Let $E$ be the subspace of $\mathbb{R}^{n+1}$ for which the coordinates sum to $0$ and let $\Phi$ be the set of vectors in $E$ of length $\sqrt{2}$ and which are integers vectors.
It is known that $\Phi$ is a root system of finite type $A_n$. One choice of simple roots expressed in the standard basis is: $\alpha_i=e_i-e_{i+1}$, for $1\leq i \leq n$. The reflection w.r.t. $\alpha_i$ permutes the subscripts $i, i+1$ and leaves all other subscripts fixed. Thus $\sigma_{\alpha_i}$ corresponds to the transposition $(i,i+1)$ in the symmetric group $S_n$. These transpositions generate $S_{n+1}$, so we obtain a natural isomorphism of the Weyl group $W_{\Phi}$ corresponding to the root system $\Phi$ onto $S_{n+1}$.
The first question is the following:
In order to compute all the elements of $W_{\Phi}$, can I just express each element of $S_{n+1}$ in terms of the adjacent transpositions and then use the bijection to map it to the element (reduced word in simple reflections) in $W_{\Phi}$?
Also, in wiki entry on Weyl groups I read that the Weyl group for $A_n$ is the permutation group on $n+1$.
Probably a silly question, but why don't they just say symmetric group instead of permutation group? What is the distinction here?
First question: Yes.
Second question: I've heard both names used.
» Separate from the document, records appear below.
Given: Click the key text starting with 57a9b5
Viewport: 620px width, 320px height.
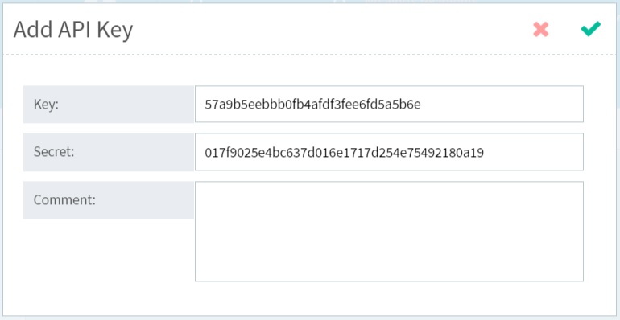Looking at the screenshot, I should (x=312, y=105).
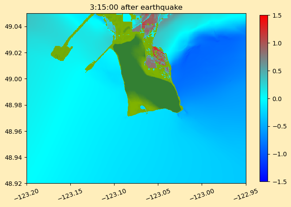Screen dimensions: 291x207
Task: Click the red flooded patch on map
Action: 158,54
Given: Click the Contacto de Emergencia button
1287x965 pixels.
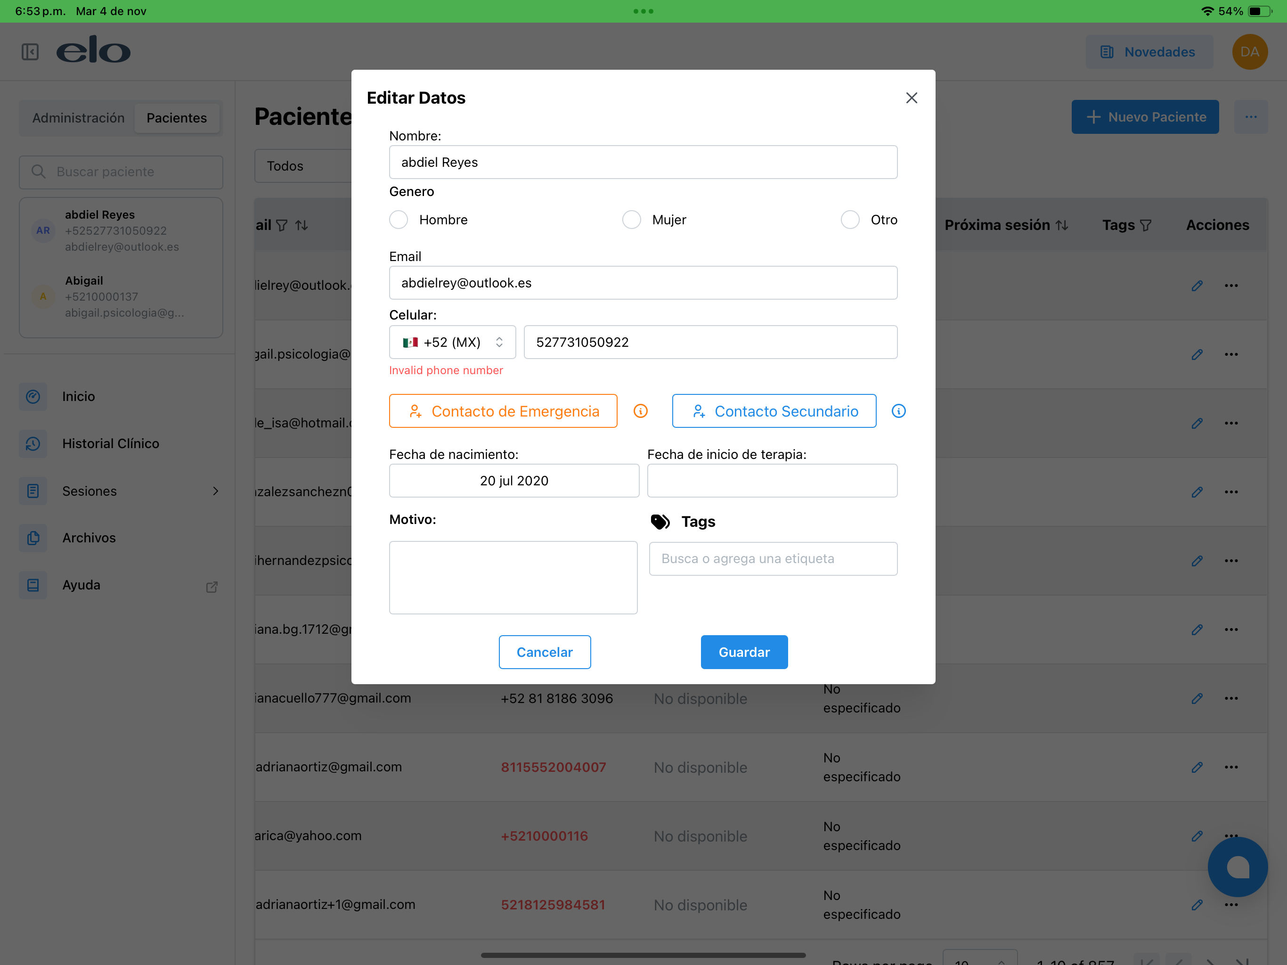Looking at the screenshot, I should click(x=503, y=411).
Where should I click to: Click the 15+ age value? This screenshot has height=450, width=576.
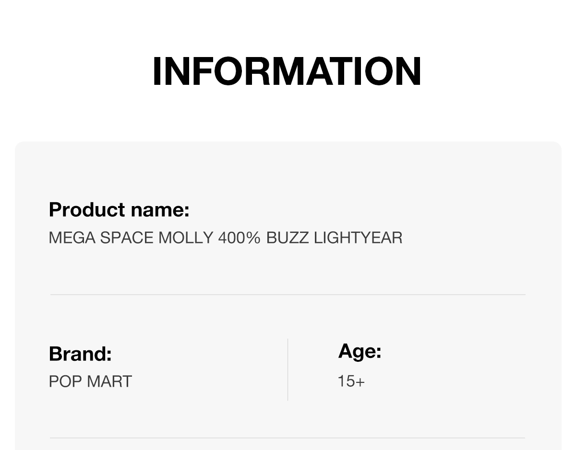[x=351, y=381]
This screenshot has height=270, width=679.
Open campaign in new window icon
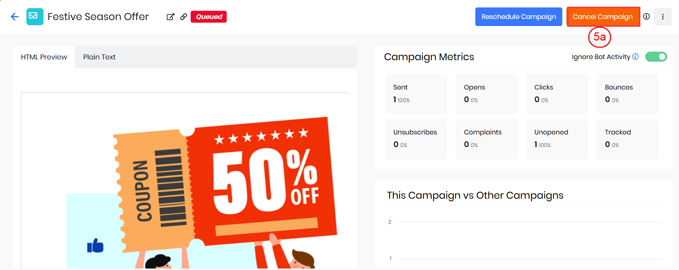[x=171, y=17]

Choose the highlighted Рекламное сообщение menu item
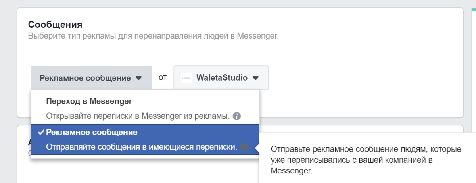[92, 132]
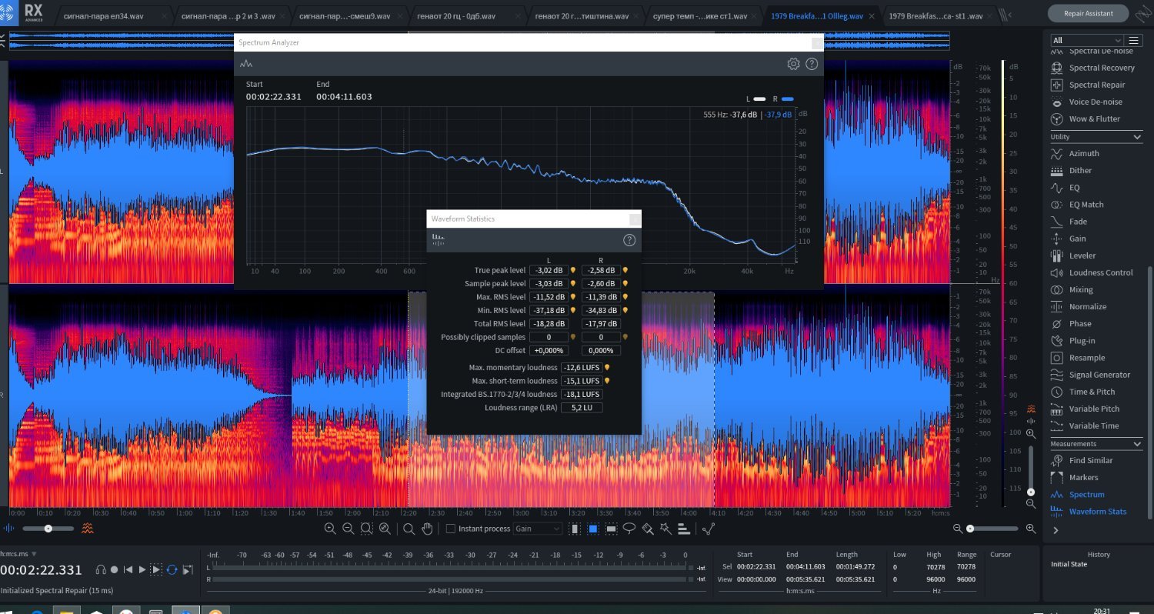Open Spectrum Analyzer settings gear
Image resolution: width=1154 pixels, height=614 pixels.
[793, 64]
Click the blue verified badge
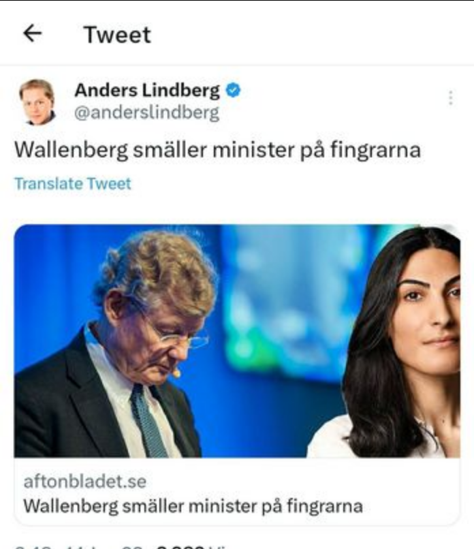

I guess by "permutation group" people might more generally mean a subgroup of some $S_m$ in some contexts, but in this case, it's definitely the "full" permutation group / symmetric group $S_{n+1}$. (By the way I think your term "symmetry group" is also non-standard, as it refers to the group of all symmetries of a geometric object. Incidentally, the symmetry group of the root system $A_{n}$ is larger than its Weyl group for $ n\ge 2$.)